Als de farao ziet dat zijn ‘verstandige’ strategie faalt, keert hij zich tegen de pasgeboren jongetjes. Zijn wreedheid en meedogenloosheid worden nu goed zichtbaar. Wat is weerlozer, maar ook aandoenlijker dan een pasgeboren baby? Wie zich daaraan vergrijpt, is harteloos. We zien dit vandaag in het onbeschaamd aborteren van door God gegeven leven.

De farao eist van de vroedvrouwen dat zij de jongetjes vlak na hun geboorte doden. Maar God bedient Zich van deze vrouwen die Hem vrezen: zij laten de jongetjes in leven. De vroedvrouwen omzeilen met list het gebod van de farao. Zij zijn “God meer gehoorzaam dan mensen” (Hd 5:29) en God zegent hun gedrag. Wat zij voor Zijn volk doen, ziet Hij als aan Hem gedaan.

Er is wel over gespeculeerd of de vrouwen wel een ‘noodleugen’ hebben mogen gebruiken. Zo´n speculatie is nergens voor nodig. Er staat duidelijk dat God de vroedvrouwen goed doet. Een dergelijk geval zien we ook bij Rachab die de verspieders verbergt en liegt tegen hen die de verspieders gevangen willen nemen. Maar God beoordeelt het als een daad van geloof: “Door [het] geloof kwam Rachab de hoer niet om met de ongelovigen, daar zij de verspieders met vrede had opgenomen” (Hb 11:31; Jk 2:25). Het is in het algemeen gemakkelijk om te oordelen over bepaalde daden van gelovigen in omstandigheden die wij niet kennen. Daarom moeten we in dat soort situaties voorzichtig zijn met het uitspreken van een veroordeling. Het kan dan zijn dat we ons tegen God keren.

Het bevel van de farao om alle jongetjes om te brengen, doet denken aan de kindermoord in Bethlehem door Herodes (Mt 2:16). In het handelen van Herodes en van de farao zien we het handelen van de satan, de draak: “En de draak stond voor de vrouw die zou baren, om zodra zij haar Kind zou baren, [Het] te verslinden” (Op 12:4b).

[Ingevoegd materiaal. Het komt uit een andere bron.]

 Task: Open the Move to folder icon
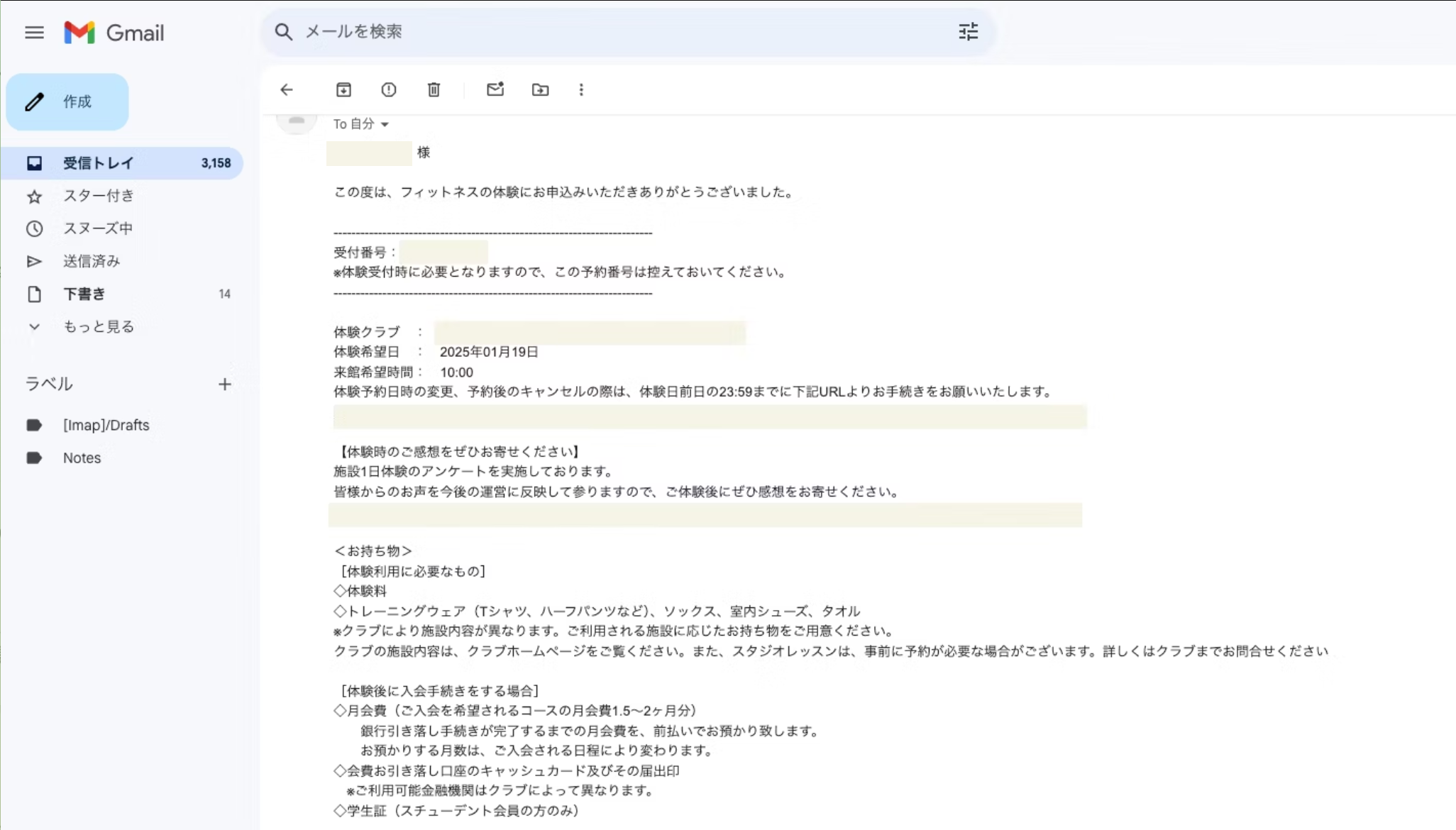540,89
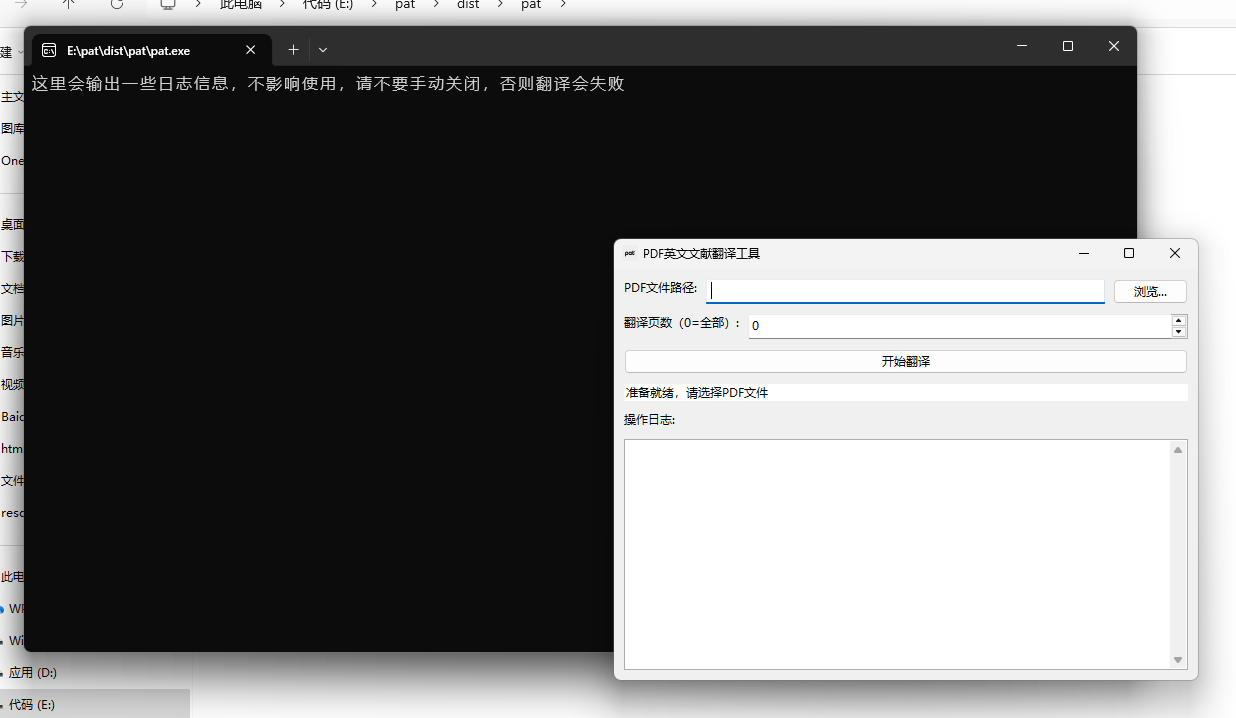This screenshot has width=1236, height=718.
Task: Click the PC monitor icon in address bar
Action: point(168,5)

Als de farao niet door middel van de vroedvrouwen het door hem gewenste doel bereikt, roept hij zijn hele volk op om te helpen bij het ombrengen van pasgeboren jongetjes. Dat moet gebeuren door hen in de Nijl te werpen. De Nijl symboliseert de natuurlijke, aardse zegeningen. Wat er aan zegen in Egypte is, heeft het aan de Nijl te danken.

Als we dit geestelijk toepassen, zien we hier een ijzersterke truc van de satan om het geestelijk leven van hen die pas tot geloof zijn gekomen en daardoor tot het volk van God, de gemeente, zijn gaan behoren te laten verstikken in de aardse zegeningen.